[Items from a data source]
=== Section Start ===

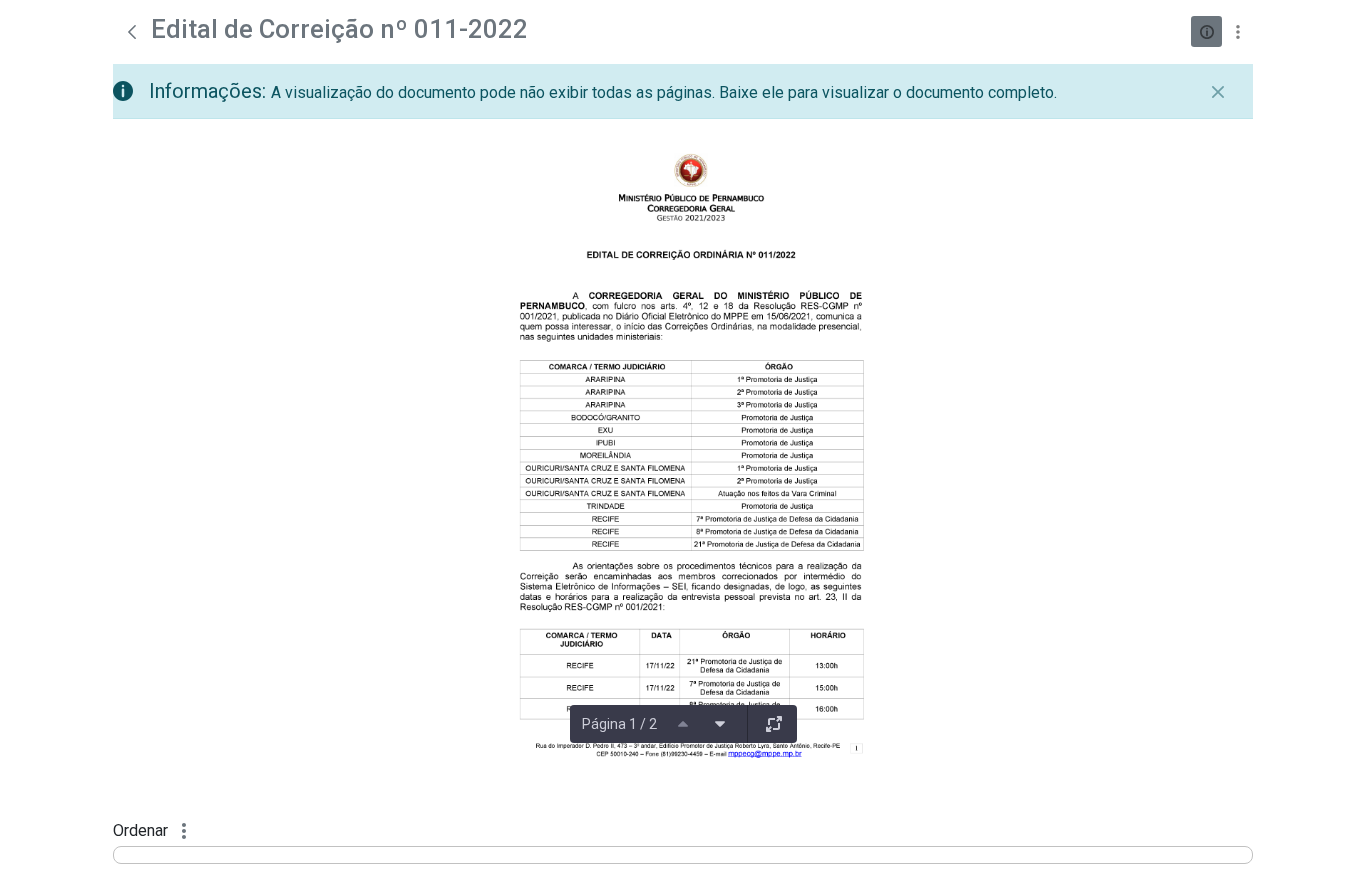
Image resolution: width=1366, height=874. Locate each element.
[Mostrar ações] (1237, 31)
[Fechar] (1218, 92)
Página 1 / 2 (619, 724)
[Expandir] (774, 724)
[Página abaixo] (720, 724)
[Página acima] (683, 724)
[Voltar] (132, 32)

=== Section End ===

_About this task_. Could you transcribe all of the data exactly and omit the pictures?

_Solution to this exercise_.
Image resolution: width=1366, height=874. Locate each element.
[Mostrar ações] (1237, 31)
[Fechar] (1218, 92)
Página 1 / 2 (619, 724)
[Expandir] (774, 724)
[Página abaixo] (720, 724)
[Página acima] (683, 724)
[Voltar] (132, 32)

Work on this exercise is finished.